Svoltò in Raby Street, la borsa piena di Molotov in una mano e il televisore nell’altra. Raggiunse il numero centotrentuno, come chi torna a casa dopo la lunga giornata di lavoro. Grosse gocce di pioggia precipitavano come proiettili sulle cartacce del giardino mal tenuto, tracciavano linee sulle finestre polverose, incrostavano di gioielli il muschio della facciata. Le tendine erano tirate sul bovindo, ma Redpath sapeva che la casa era di nuovo viva. Nella sua testa si agitava il serpente. Salì gli scalini davanti all’entrata, ma mentre stava per posare le sue cose gli venne ad aprire Wilbur Tennent, signorile, splendido nel suo vestito grigio chiaro. Dietro di lui, immobile sulla soglia del soggiorno, era visibile Betty York, ancora vestita come due giorni prima.

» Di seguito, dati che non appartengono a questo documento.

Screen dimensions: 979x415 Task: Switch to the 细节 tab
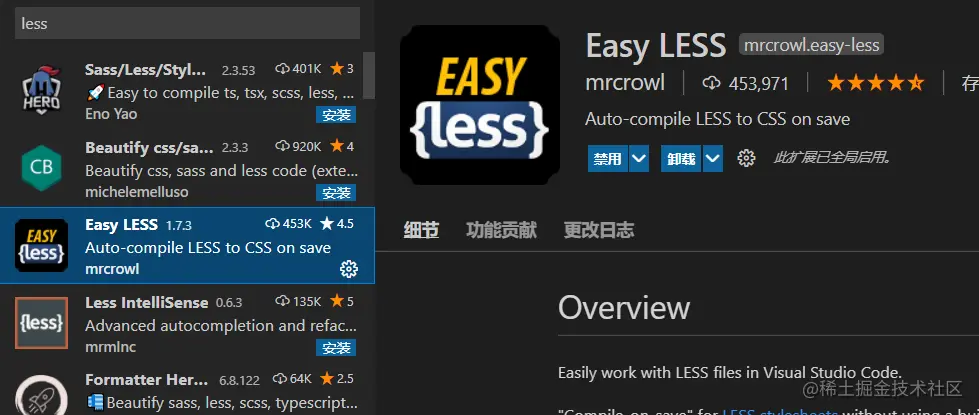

— Che piacere rivederti, John. — Tennent fece entrare Redpath nell’atrio, in una nuvola di acqua di colonia e dopobarba, e si girò verso Betty. — Te l’avevo detto che sarebbe tornato.

Lei gli si avvicinò, sorridente. — Vedo che hai portato le tue cose, tesoro. Ti do una mano.

— Ce la faccio da solo — disse Redpath, stringendo forte la borsa. — Porto questa roba in camera, se non vi spiace.

— Ma certo. Poi scendi subito. È quasi pronto da mangiare.

— Che bel televisore — commentò Tennent. — John e io potremo guardarci le corse di cavalli.

— Lascialo in pace. — Betty spinse via Tennent, lasciando libero il cammino per Redpath. Mentre passava davanti alla porta del soggiorno, Redpath diede un’occhiata dentro e vide che i mobili erano tutti al loro posto. La signorina Connie e Albert erano seduti sulle loro poltrone. Fissavano il rettangolo di vetro dietro cui ardeva il fuoco della stufa a gas. Non parvero nemmeno accorgersi del suo arrivo.

— Scendo fra un minuto — disse a Betty. — Appena ho messo a posto la mia roba.

— D’accordo, tesoro. — Betty entrò in soggiorno e chiuse la porta, lasciandolo solo nell’atrio.

Redpath portò la borsa e il televisore fino al secondo piano, oltrepassò le altre porte, entrò nella camera che Betty York gli aveva mostrato alla sua prima visita. Tutto era esattamente come lo ricordava, persino il linoleum rosa sporco di marrone. Mise il televisore su un cassettone, la borsa su una sedia, l’aprì e restò un attimo a fissarne il contenuto, perplesso.